No data on the dissociation index were available for 10 individuals (three patients and seven controls).
Determination of genotypes. Factor XIII Val34Leu genotypes were identified using an allele-specific polymerase chain reaction (PCR) based on a method described by Saiki et al (1988). Two external primers (primer 1: forward primer, 5′-ATG TCA GAA ACT TCC AGG AC-3′; primer 2: reverse primer, 5′-CTG GAC CCA GAG TGG TGG-3′) and two internal forward (nested) primers (primer 3: forward primer G, 5′-CTG CCC ACA GTG GAG CTT CAG GCC G-3′; primer 4: forward primer T, 5′-CTG CCC ACA GTG GAG CTT CAG GCC T-3′) were designed. The two internal primers only differ in the last nucleotide, i.e. the G/T base variation (FXIII Val34Leu).
The 169 bp DNA fragment produced by the external primers serves as a template for either primer 3 or primer 4 and as an internal control of the PCR reaction. Use of either primer 3 or 4 as the third primer in a PCR resulted in the production of a 91 bp fragment when, respectively, a G or a T allele was present.

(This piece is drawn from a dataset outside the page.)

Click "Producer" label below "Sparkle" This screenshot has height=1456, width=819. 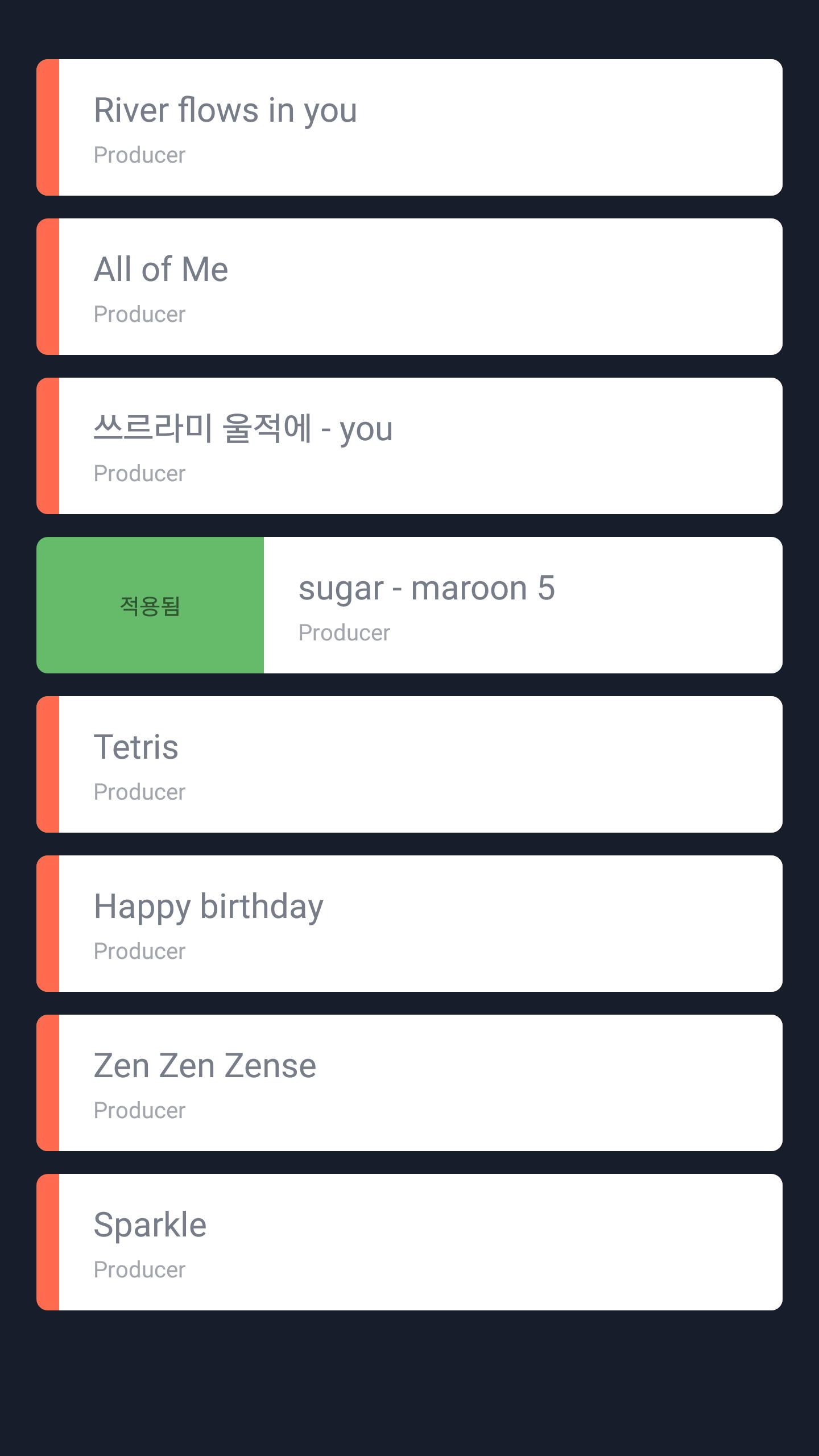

Amplification was carried out using 50 µl of sample in a programmable Thermal controller (PTC-100™; MJ Research, Watertown, MA, USA). Each sample contained 100–500 ng genomic DNA, 1·5 mmol/l of each dNTP, 67 mmol/l Tris-HCl pH 8·8, 16·6 mmol/l ammonium sulphate, 6·7 mmol/l MgCl, 10 mmol/l 2-mercaptoethanol, 100 µg/ml bovine serum albumin, 10% dimethylsulphoxide, 1·25 units of Amplitaq DNA polymerase and 325 ng of each primer for genotype determination. The solution was overlaid with mineral oil. A first denaturation step at 95°C for 4 min was followed by 34 cycles of 1 min of denaturation at 95°C, 1 min annealing at 61°C and 2 min extension at 67°C. Five microlitres of each amplification sample was loaded on a 2% agarose gel which was ethidium bromide stained. The factor XIII Val34Leu polymorphism was reported as Val/Val (G/G), Val/Leu (G/T) or Leu/Leu (T/T). For three patients, no information on factor XIII genotype was available.
Statistical analysis. Determinants of factor XIII activity and A and B subunit levels were evaluated by comparing means between groups, including only control subjects as reflecting the general population.
We investigated whether carrying the factor XIII 34Leu allele was associated with a decreased venous thrombotic risk by calculating odds ratios (OR) and their 95% confidence intervals (95% CI). To calculate the risk of venous thrombosis associated with increased factor XIII activity or increased subunit levels, we used the 90th (P90) percentile measured in the control subjects as a cut-off point. The P90 of factor XIII activity was 158·9 U/dl, of the A subunit level P90 was 137·0 U/dl and of the B subunit level P90 was 125·0 U/dl.
We compared factor XIII activity with the results of the dissociation index in the control subjects, to provide information on the activation patterns of the different Val34Leu genotypes.
As d-dimer, a fibrin degradation product, indicates the activation of both the fibrinolytic as well as the coagulation system, we included d-dimer levels in the analysis to assess the overall effect of the factor XIII genotype on fibrin formation and dissociation.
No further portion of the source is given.